Please write out, exactly as given, every line of the entries below up to and including the line with "The height and width of the screenshot is (618, 933).".
*** Data under study
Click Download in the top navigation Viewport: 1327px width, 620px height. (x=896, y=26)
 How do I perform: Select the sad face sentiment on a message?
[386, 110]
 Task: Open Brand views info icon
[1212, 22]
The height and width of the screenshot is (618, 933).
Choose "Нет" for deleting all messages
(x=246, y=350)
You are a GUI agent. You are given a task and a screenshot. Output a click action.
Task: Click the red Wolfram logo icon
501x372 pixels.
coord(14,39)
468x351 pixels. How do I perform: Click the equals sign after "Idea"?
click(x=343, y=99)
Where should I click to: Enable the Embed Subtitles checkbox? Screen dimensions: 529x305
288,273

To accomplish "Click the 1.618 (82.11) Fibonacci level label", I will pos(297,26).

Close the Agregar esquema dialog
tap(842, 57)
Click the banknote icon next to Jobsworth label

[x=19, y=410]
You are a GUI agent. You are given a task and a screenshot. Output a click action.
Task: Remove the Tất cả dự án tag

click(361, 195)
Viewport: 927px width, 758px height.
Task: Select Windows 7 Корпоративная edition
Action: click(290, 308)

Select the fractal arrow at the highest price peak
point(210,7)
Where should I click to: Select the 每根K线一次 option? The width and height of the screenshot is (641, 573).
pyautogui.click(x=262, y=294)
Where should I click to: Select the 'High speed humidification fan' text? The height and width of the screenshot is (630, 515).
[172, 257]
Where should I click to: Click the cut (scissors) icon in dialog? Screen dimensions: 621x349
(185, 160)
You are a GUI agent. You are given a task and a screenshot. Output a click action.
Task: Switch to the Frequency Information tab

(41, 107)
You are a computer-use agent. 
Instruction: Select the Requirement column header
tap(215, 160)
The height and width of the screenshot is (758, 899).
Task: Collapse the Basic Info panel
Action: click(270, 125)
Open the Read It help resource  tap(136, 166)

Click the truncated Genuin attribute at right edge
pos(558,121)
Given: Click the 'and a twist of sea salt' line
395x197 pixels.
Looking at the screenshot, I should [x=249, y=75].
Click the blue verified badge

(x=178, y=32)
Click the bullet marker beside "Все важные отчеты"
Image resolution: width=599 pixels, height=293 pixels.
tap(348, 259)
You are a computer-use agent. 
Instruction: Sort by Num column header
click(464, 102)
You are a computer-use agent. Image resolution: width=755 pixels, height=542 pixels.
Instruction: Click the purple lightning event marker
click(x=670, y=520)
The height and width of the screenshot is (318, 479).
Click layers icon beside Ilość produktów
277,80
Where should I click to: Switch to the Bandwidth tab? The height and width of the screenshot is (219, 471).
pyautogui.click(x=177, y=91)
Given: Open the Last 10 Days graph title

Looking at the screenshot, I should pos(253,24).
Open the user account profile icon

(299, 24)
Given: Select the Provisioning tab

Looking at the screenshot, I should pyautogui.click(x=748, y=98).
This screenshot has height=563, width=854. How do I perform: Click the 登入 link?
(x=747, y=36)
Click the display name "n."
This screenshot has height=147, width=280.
******
**Written response**
Click Download in the top navigation Viewport: 1327px width, 620px height. (x=896, y=26)
 How do I perform: Select the sad face sentiment on a message?
[386, 110]
 Task: Open Brand views info icon
[1212, 22]
The height and width of the screenshot is (618, 933).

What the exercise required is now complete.